Quote exactly and only this range of lines in the data below: the line that holds "You are a computer-use" to the line that holds "Instruction: Heart the", both included.

> PROVIDED DATA
^^^^^^^^

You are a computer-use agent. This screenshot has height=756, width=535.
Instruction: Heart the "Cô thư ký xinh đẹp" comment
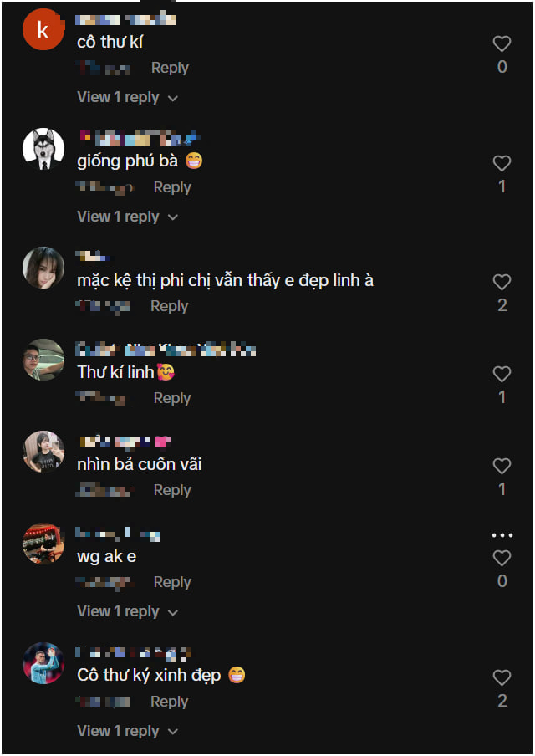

^^^^^^^^

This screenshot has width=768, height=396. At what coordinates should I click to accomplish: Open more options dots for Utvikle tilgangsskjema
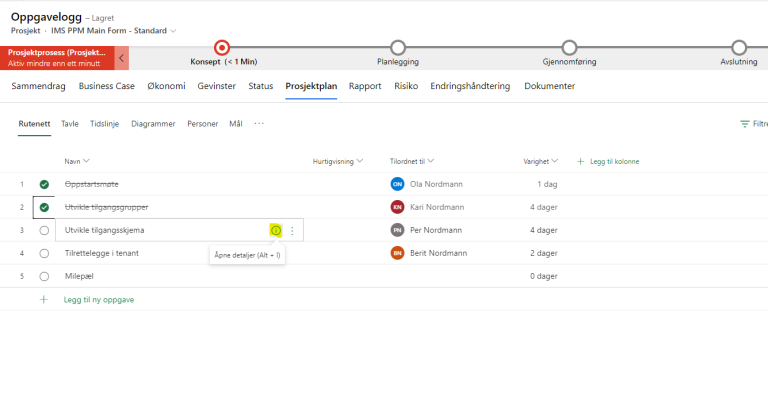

^^^^^^^^

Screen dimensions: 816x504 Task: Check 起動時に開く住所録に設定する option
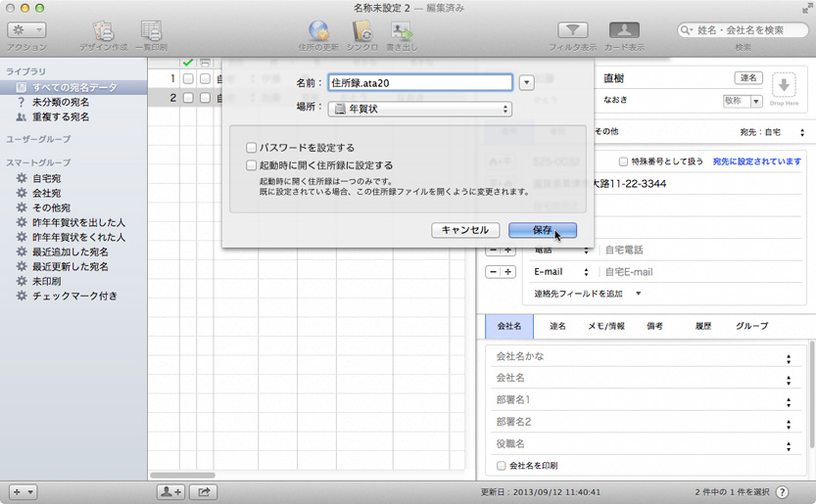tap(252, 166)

^^^^^^^^

> EXERCISE SOLUTION
You are a computer-use agent. This screenshot has height=756, width=535.
Instruction: Heart the "Cô thư ký xinh đẹp" comment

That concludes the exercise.